The area is characterised by farmed fields, since the condition of the soils allows for agricultural productivity, in contrast to the forested Buntsandstein heights. The settlements in the region are thus traditionally farmers' villages. In particular, the Zechstein subsoil around Gethles, Ahlstädt, and Eichenberg yields a good, albeit heavy farming soil. Also, the stratified dolomitic rocks (Plattendolomit) underlie a good farming soil, as does the finely grained lower Buntsandstein with interspersed clay layers. Less suited for cultivation are the upper Buntsandstein soils, and the areas with nutrient-poor porphyric and granitic subsoils are the least cultivable ones.

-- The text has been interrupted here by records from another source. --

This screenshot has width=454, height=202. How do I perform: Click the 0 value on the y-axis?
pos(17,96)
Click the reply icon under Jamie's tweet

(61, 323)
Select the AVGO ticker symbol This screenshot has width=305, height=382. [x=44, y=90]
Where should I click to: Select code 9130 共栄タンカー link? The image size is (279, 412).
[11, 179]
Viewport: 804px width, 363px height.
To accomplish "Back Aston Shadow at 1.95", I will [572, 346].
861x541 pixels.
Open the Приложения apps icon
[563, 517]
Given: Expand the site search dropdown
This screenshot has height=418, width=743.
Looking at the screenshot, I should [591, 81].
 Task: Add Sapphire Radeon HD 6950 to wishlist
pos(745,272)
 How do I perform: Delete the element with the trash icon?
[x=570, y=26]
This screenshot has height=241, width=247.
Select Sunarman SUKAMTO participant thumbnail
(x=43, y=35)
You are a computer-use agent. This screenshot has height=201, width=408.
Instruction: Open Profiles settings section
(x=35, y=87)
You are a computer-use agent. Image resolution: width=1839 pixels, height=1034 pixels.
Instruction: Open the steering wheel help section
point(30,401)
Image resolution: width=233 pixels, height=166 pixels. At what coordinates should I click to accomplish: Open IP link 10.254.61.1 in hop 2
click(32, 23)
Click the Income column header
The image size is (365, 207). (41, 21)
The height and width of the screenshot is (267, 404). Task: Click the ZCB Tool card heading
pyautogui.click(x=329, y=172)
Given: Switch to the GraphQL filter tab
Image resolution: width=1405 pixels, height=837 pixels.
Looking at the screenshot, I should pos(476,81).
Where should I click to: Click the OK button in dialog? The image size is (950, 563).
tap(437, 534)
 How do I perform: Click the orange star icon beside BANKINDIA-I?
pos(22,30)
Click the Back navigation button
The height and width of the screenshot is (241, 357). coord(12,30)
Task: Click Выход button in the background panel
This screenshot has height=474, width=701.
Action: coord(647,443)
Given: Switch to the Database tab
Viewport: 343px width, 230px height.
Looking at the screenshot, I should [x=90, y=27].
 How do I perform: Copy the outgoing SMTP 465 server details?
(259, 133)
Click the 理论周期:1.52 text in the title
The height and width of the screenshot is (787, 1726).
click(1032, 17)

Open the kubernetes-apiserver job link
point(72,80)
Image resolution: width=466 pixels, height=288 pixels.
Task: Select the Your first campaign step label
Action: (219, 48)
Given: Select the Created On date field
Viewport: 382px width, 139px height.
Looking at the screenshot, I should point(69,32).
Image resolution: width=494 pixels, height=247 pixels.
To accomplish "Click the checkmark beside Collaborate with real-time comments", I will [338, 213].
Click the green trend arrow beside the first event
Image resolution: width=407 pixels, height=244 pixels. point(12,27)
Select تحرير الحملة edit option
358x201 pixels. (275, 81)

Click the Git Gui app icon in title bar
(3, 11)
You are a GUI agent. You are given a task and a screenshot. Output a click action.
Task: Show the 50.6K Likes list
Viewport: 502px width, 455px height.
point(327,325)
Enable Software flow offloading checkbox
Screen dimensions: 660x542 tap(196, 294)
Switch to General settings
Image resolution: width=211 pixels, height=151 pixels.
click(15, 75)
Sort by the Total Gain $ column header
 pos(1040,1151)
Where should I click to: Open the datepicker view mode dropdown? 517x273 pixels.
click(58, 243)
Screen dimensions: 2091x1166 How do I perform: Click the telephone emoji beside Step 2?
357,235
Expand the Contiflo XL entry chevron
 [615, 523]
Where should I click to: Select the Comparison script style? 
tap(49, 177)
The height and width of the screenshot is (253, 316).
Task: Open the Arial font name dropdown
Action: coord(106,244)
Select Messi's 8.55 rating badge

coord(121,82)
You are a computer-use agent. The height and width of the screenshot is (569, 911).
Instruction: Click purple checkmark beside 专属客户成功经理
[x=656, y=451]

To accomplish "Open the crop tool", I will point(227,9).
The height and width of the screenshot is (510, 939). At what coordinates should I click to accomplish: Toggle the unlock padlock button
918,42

Iron ore, baryte, and fluorite were mined on Kuhberg hill near Gethles, on Steinberg near Ahlstädt, and between Bischofrod and Eichenberg. Mining, however, was not profitable in the long run due to difficult drainage. The conformation of large deposits of baryte of high quality in the late 1950s did not lead to a revival of mining activities.

== Tourism ==

There is no protected landscape in the Little Thuringian Forest. An application in the early 1990s was never implemented. Maps and publications implying the contrary do not refer to the geological rock complex described above, but the wooded ridges that rise to the north and northwest of it, including peaks such as the Donnersberg, Schleusinger Berg, Schneeberg, Kesselberg, Galgenberg, Eichenberg, Ehrenberg etc. that are part of the Buntsandstein formation. Hikers following these maps, for example, from Bischofrod or Eichenberg across Schneeberg to the northwest will actually leave the Little Thuringian Forest, as defined in the geological sense.

== Maps ==

- Geologische Spezialkarte. Königlich Preußischen Geologische Landesanstalt. Scale 1:25000. Sheets Schleusingen (1898), Themar (1892), Hildburghausen (1892)
- Maximilian Tornow (1907): Der Kleine Thüringer Wald. Scale 1:25000
- "Geologische Übersichtskarte 1 : 200 000, Blatt CC 5526 Erfurt" (1998) Shows the area as a band of Zechstein rocks.